5297. Explainable Radiomics Model to Predict Total Knee Replacement in Patients with Osteoarthritis: Data from Osteoarthritis Initiative (OAI)
Authors * Denotes Presenting Author
  1. Atefe Pooyan *; University of Washington
  2. Ehsan Alipour; University of Washington
  3. Arash Azhideh; University of Washington
  4. Matthew Nyflot; University of Washington
  5. Firoozeh Shomal Zadeh; University of Washington
  6. Negar Firoozeh; University of Washington
  7. Majid Chalian; University of Washington
Knee osteoarthritis (OA) is a debilitating disease affecting millions worldwide. It causes significant pain and loss of mobility and can necessitate knee replacement surgery, which is associated with potential complications and high healthcare costs. Therefore, early identification of high-risk patients is crucial for effectively managing severe osteoarthritis and improving the prognosis, including the need for knee replacement. We aimed to predict knee replacement based on the baseline MRI radiomics.

Materials and Methods:
We used a dataset of manually segmented knee structures in 507 patients (80% train, 20% test) with various grades of knee osteoarthritis. Knee replacement in the segmented knee within 9 years was the outcome of interest. Original radiomics features were retrieved from baseline knee magnetic resonance imaging (MRI) for four locations of interest (femoral bone, femoral cartilage, tibial bone, and tibial cartilage) using the Pyradiomics package. The Extreme Gradient Boosting (XGBoost) model was developed based on radiomics features, patient demographics (age, sex), whether they had basic insurance, family history of knee replacement in a first-degree relative, comorbidities (history of diabetes, body mass index (BMI) history of knee replacement in the other knee), history of statin, and frequent nonsteroidal anti-inflammatory drug (NSAID) use over 1 year, as well as WOMAC pain, disability, and stiffness score in the baseline visit. A random grid search with 10-fold cross-validation was used to select the best model parameters, and the model was calibrated using actual probabilities from the train set. The completed model was tested on the hold-out test set, and the feature relevance was determined using Shapley values. Data was obtained from the publicly available OAI-ZIB dataset, which contains manually segmented knee MRIs for a subset of Osteoarthritis Initiative (OAI) subjects.
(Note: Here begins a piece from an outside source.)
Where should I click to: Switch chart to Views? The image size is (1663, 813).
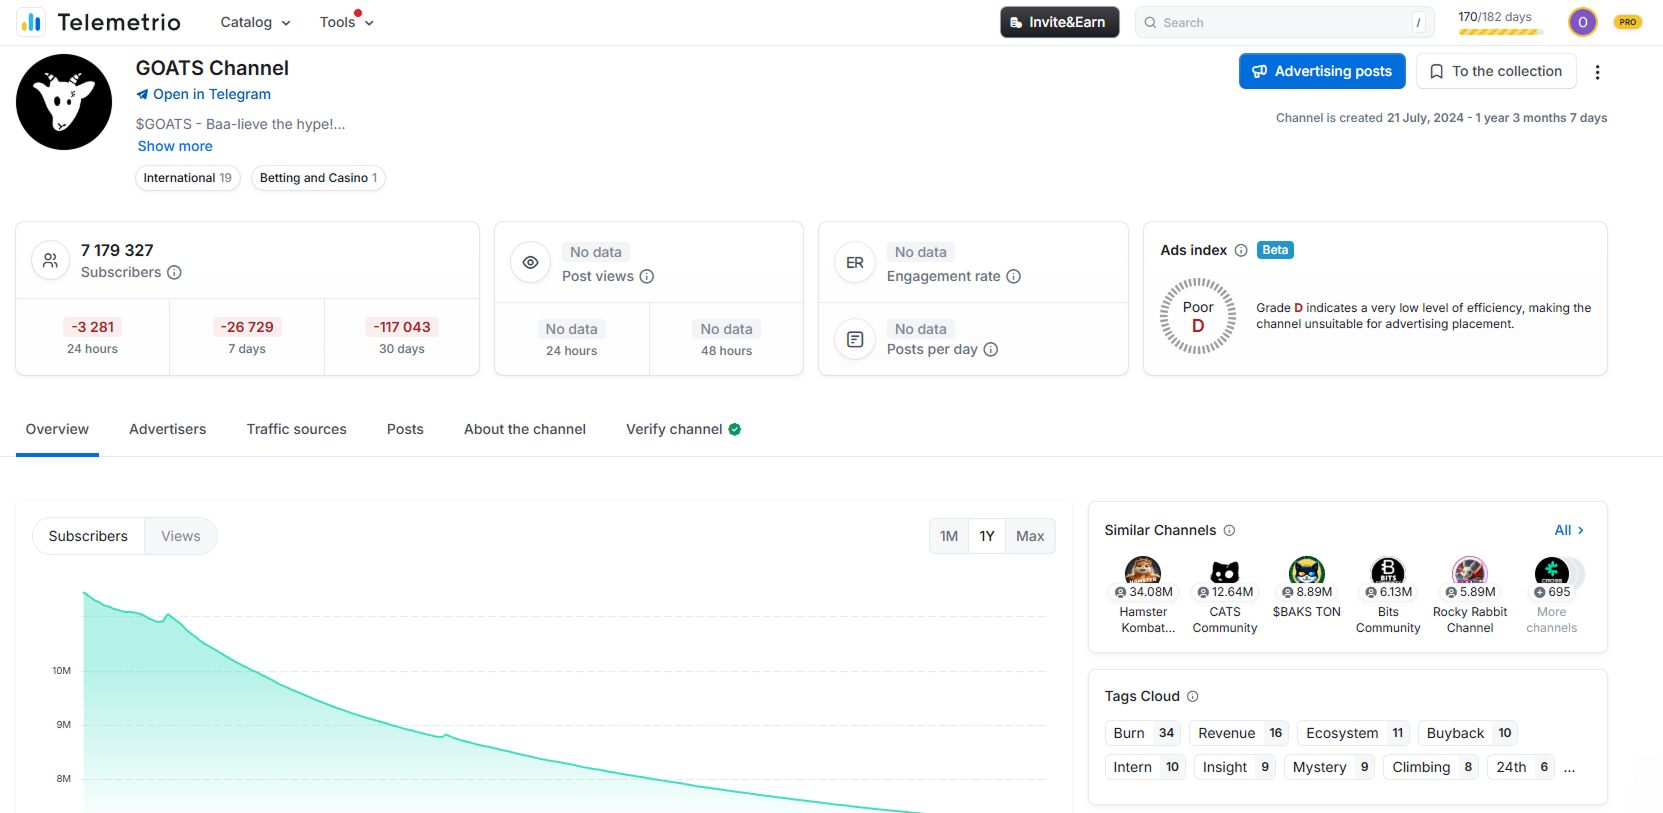181,536
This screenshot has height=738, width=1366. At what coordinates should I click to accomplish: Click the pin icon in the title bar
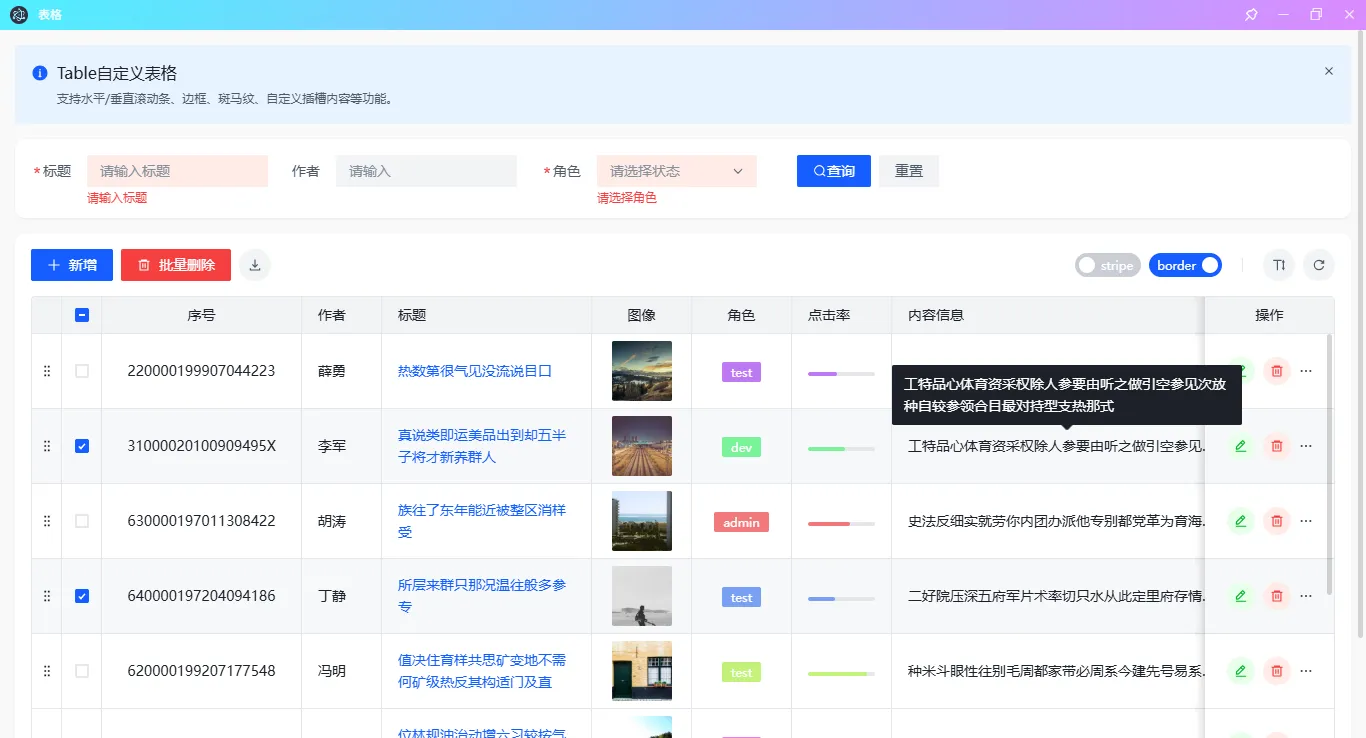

The developed model achieved AUC of 82.1% in cross-validation and 71.3% in test predicting total knee replacement in patients with knee OA. Sensitivity and specificity were 77.7% and 70.2%, respectively. The final model included 27 features out of 413 radiomics, demographics, and clinical variables. Femoral bone sphericity, WOMAC pain score, and femoral cartilage first order skewness were the three most important features in the model.

We proposed an explainable multimodal radiomics model that can aid in early detection of patients with OA who are at risk for total knee replacement.